Problem description
Type out the data again. Keep every line exactly the same.

(Stored items from a collection)
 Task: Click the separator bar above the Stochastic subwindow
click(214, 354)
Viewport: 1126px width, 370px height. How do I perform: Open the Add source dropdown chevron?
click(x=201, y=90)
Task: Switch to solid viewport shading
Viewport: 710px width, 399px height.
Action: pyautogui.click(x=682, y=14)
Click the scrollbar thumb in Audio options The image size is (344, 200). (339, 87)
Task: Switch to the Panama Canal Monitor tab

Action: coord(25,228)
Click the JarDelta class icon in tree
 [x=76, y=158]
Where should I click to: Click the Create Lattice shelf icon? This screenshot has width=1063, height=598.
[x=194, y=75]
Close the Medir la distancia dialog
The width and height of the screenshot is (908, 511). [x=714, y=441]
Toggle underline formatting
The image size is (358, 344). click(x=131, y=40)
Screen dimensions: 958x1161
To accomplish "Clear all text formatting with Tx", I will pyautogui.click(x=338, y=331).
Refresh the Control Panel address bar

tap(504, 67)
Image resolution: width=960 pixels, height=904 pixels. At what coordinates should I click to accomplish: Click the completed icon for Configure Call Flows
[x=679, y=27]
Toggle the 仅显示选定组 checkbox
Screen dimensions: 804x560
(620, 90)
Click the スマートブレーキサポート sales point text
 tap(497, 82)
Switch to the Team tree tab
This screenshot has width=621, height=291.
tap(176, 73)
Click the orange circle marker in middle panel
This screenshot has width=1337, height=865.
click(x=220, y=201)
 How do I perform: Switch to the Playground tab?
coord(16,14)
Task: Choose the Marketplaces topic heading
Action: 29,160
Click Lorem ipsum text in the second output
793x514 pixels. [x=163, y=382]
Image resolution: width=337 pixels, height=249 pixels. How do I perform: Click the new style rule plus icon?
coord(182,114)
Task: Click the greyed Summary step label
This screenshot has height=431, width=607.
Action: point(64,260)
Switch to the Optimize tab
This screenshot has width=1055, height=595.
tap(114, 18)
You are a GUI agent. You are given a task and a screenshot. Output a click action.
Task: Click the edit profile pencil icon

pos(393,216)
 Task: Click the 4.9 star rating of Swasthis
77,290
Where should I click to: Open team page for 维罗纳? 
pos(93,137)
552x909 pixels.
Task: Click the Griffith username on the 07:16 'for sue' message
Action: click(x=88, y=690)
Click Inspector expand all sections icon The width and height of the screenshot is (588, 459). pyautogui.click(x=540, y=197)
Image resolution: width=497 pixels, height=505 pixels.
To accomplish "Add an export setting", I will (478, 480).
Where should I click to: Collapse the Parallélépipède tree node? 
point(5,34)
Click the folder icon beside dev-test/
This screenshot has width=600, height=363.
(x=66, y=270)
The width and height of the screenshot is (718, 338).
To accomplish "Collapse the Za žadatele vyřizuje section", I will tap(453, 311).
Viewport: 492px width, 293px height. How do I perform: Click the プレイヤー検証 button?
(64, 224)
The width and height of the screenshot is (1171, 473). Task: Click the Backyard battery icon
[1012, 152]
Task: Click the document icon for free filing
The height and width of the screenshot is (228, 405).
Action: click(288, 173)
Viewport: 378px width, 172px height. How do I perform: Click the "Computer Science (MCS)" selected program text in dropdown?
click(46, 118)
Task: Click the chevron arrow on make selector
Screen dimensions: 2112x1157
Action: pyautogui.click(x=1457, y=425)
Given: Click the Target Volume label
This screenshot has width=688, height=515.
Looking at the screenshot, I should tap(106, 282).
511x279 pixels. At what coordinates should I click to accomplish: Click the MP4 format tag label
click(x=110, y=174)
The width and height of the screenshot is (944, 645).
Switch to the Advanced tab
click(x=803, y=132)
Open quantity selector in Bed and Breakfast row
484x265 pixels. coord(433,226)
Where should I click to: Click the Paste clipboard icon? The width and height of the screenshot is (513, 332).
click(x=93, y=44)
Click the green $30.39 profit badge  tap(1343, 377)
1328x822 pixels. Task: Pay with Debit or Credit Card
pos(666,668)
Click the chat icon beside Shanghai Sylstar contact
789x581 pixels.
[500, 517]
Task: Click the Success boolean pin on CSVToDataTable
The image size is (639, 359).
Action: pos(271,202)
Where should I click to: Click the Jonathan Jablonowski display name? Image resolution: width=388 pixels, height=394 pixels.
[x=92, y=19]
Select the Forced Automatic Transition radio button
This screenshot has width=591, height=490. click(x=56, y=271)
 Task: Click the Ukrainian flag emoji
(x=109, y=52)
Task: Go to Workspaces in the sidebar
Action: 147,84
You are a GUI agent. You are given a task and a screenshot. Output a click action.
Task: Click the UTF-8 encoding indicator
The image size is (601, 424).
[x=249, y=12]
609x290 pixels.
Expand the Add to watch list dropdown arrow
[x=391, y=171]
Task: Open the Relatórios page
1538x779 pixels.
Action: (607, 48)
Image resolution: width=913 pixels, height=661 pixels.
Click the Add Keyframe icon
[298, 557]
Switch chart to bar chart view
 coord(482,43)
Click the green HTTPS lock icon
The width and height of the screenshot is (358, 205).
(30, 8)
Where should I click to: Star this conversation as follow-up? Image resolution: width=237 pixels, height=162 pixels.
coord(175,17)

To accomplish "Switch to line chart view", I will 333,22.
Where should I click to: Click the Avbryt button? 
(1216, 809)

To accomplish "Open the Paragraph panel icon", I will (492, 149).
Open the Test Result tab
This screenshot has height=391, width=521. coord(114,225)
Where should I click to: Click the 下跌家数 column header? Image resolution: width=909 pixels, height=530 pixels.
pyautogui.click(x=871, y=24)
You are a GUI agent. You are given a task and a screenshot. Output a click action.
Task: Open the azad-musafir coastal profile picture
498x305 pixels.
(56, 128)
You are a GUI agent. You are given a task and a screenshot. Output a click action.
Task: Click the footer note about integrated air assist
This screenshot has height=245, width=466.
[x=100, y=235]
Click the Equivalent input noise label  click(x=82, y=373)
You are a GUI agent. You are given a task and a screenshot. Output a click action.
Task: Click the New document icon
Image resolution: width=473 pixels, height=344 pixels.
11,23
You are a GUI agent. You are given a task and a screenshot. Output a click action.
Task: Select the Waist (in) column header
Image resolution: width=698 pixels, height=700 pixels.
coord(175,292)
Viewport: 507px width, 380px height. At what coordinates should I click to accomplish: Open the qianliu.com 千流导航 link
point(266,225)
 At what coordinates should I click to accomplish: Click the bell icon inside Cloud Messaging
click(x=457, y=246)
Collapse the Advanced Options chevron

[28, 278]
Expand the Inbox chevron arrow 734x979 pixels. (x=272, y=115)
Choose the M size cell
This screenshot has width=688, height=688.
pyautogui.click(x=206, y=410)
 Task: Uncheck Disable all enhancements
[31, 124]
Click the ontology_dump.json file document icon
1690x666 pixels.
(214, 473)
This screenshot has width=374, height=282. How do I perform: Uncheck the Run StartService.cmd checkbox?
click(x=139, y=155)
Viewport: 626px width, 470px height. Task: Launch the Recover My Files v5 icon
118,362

Answer to the problem
 Task: Click the separator bar above the Stochastic subwindow
click(214, 354)
Viewport: 1126px width, 370px height. How do I perform: Open the Add source dropdown chevron?
click(x=201, y=90)
Task: Switch to solid viewport shading
Viewport: 710px width, 399px height.
Action: pyautogui.click(x=682, y=14)
Click the scrollbar thumb in Audio options The image size is (344, 200). (339, 87)
Task: Switch to the Panama Canal Monitor tab

Action: coord(25,228)
Click the JarDelta class icon in tree
 [x=76, y=158]
Where should I click to: Click the Create Lattice shelf icon? This screenshot has width=1063, height=598.
[x=194, y=75]
Close the Medir la distancia dialog
The width and height of the screenshot is (908, 511). [x=714, y=441]
Toggle underline formatting
The image size is (358, 344). click(x=131, y=40)
Screen dimensions: 958x1161
To accomplish "Clear all text formatting with Tx", I will pyautogui.click(x=338, y=331).
Refresh the Control Panel address bar

tap(504, 67)
Image resolution: width=960 pixels, height=904 pixels. At what coordinates should I click to accomplish: Click the completed icon for Configure Call Flows
[x=679, y=27]
Toggle the 仅显示选定组 checkbox
Screen dimensions: 804x560
(620, 90)
Click the スマートブレーキサポート sales point text
 tap(497, 82)
Switch to the Team tree tab
This screenshot has width=621, height=291.
tap(176, 73)
Click the orange circle marker in middle panel
This screenshot has width=1337, height=865.
click(x=220, y=201)
 How do I perform: Switch to the Playground tab?
coord(16,14)
Task: Choose the Marketplaces topic heading
Action: 29,160
Click Lorem ipsum text in the second output
793x514 pixels. [x=163, y=382]
Image resolution: width=337 pixels, height=249 pixels. How do I perform: Click the new style rule plus icon?
coord(182,114)
Task: Click the greyed Summary step label
This screenshot has height=431, width=607.
Action: point(64,260)
Switch to the Optimize tab
This screenshot has width=1055, height=595.
tap(114, 18)
You are a GUI agent. You are given a task and a screenshot. Output a click action.
Task: Click the edit profile pencil icon

pos(393,216)
 Task: Click the 4.9 star rating of Swasthis
77,290
Where should I click to: Open team page for 维罗纳? 
pos(93,137)
552x909 pixels.
Task: Click the Griffith username on the 07:16 'for sue' message
Action: click(x=88, y=690)
Click Inspector expand all sections icon The width and height of the screenshot is (588, 459). pyautogui.click(x=540, y=197)
Image resolution: width=497 pixels, height=505 pixels.
To accomplish "Add an export setting", I will (478, 480).
Where should I click to: Collapse the Parallélépipède tree node? 
point(5,34)
Click the folder icon beside dev-test/
This screenshot has width=600, height=363.
(x=66, y=270)
The width and height of the screenshot is (718, 338).
To accomplish "Collapse the Za žadatele vyřizuje section", I will tap(453, 311).
Viewport: 492px width, 293px height. How do I perform: Click the プレイヤー検証 button?
(64, 224)
The width and height of the screenshot is (1171, 473). Task: Click the Backyard battery icon
[1012, 152]
Task: Click the document icon for free filing
The height and width of the screenshot is (228, 405).
Action: click(288, 173)
Viewport: 378px width, 172px height. How do I perform: Click the "Computer Science (MCS)" selected program text in dropdown?
click(46, 118)
Task: Click the chevron arrow on make selector
Screen dimensions: 2112x1157
Action: pyautogui.click(x=1457, y=425)
Given: Click the Target Volume label
This screenshot has width=688, height=515.
Looking at the screenshot, I should tap(106, 282).
511x279 pixels. At what coordinates should I click to accomplish: Click the MP4 format tag label
click(x=110, y=174)
The width and height of the screenshot is (944, 645).
Switch to the Advanced tab
click(x=803, y=132)
Open quantity selector in Bed and Breakfast row
484x265 pixels. coord(433,226)
Where should I click to: Click the Paste clipboard icon? The width and height of the screenshot is (513, 332).
click(x=93, y=44)
Click the green $30.39 profit badge  tap(1343, 377)
1328x822 pixels. Task: Pay with Debit or Credit Card
pos(666,668)
Click the chat icon beside Shanghai Sylstar contact
789x581 pixels.
[500, 517]
Task: Click the Success boolean pin on CSVToDataTable
The image size is (639, 359).
Action: pos(271,202)
Where should I click to: Click the Jonathan Jablonowski display name? Image resolution: width=388 pixels, height=394 pixels.
[x=92, y=19]
Select the Forced Automatic Transition radio button
This screenshot has width=591, height=490. click(x=56, y=271)
 Task: Click the Ukrainian flag emoji
(x=109, y=52)
Task: Go to Workspaces in the sidebar
Action: 147,84
You are a GUI agent. You are given a task and a screenshot. Output a click action.
Task: Click the UTF-8 encoding indicator
The image size is (601, 424).
[x=249, y=12]
609x290 pixels.
Expand the Add to watch list dropdown arrow
[x=391, y=171]
Task: Open the Relatórios page
1538x779 pixels.
Action: (607, 48)
Image resolution: width=913 pixels, height=661 pixels.
Click the Add Keyframe icon
[298, 557]
Switch chart to bar chart view
 coord(482,43)
Click the green HTTPS lock icon
The width and height of the screenshot is (358, 205).
(30, 8)
Where should I click to: Star this conversation as follow-up? Image resolution: width=237 pixels, height=162 pixels.
coord(175,17)

To accomplish "Switch to line chart view", I will 333,22.
Where should I click to: Click the Avbryt button? 
(1216, 809)

To accomplish "Open the Paragraph panel icon", I will (492, 149).
Open the Test Result tab
This screenshot has height=391, width=521. coord(114,225)
Where should I click to: Click the 下跌家数 column header? Image resolution: width=909 pixels, height=530 pixels.
pyautogui.click(x=871, y=24)
You are a GUI agent. You are given a task and a screenshot. Output a click action.
Task: Open the azad-musafir coastal profile picture
498x305 pixels.
(56, 128)
You are a GUI agent. You are given a task and a screenshot. Output a click action.
Task: Click the footer note about integrated air assist
This screenshot has height=245, width=466.
[x=100, y=235]
Click the Equivalent input noise label  click(x=82, y=373)
You are a GUI agent. You are given a task and a screenshot. Output a click action.
Task: Click the New document icon
Image resolution: width=473 pixels, height=344 pixels.
11,23
You are a GUI agent. You are given a task and a screenshot. Output a click action.
Task: Select the Waist (in) column header
Image resolution: width=698 pixels, height=700 pixels.
coord(175,292)
Viewport: 507px width, 380px height. At what coordinates should I click to accomplish: Open the qianliu.com 千流导航 link
point(266,225)
 At what coordinates should I click to accomplish: Click the bell icon inside Cloud Messaging
click(x=457, y=246)
Collapse the Advanced Options chevron

[28, 278]
Expand the Inbox chevron arrow 734x979 pixels. (x=272, y=115)
Choose the M size cell
This screenshot has width=688, height=688.
pyautogui.click(x=206, y=410)
 Task: Uncheck Disable all enhancements
[31, 124]
Click the ontology_dump.json file document icon
1690x666 pixels.
(214, 473)
This screenshot has width=374, height=282. How do I perform: Uncheck the Run StartService.cmd checkbox?
click(x=139, y=155)
Viewport: 626px width, 470px height. Task: Launch the Recover My Files v5 icon
118,362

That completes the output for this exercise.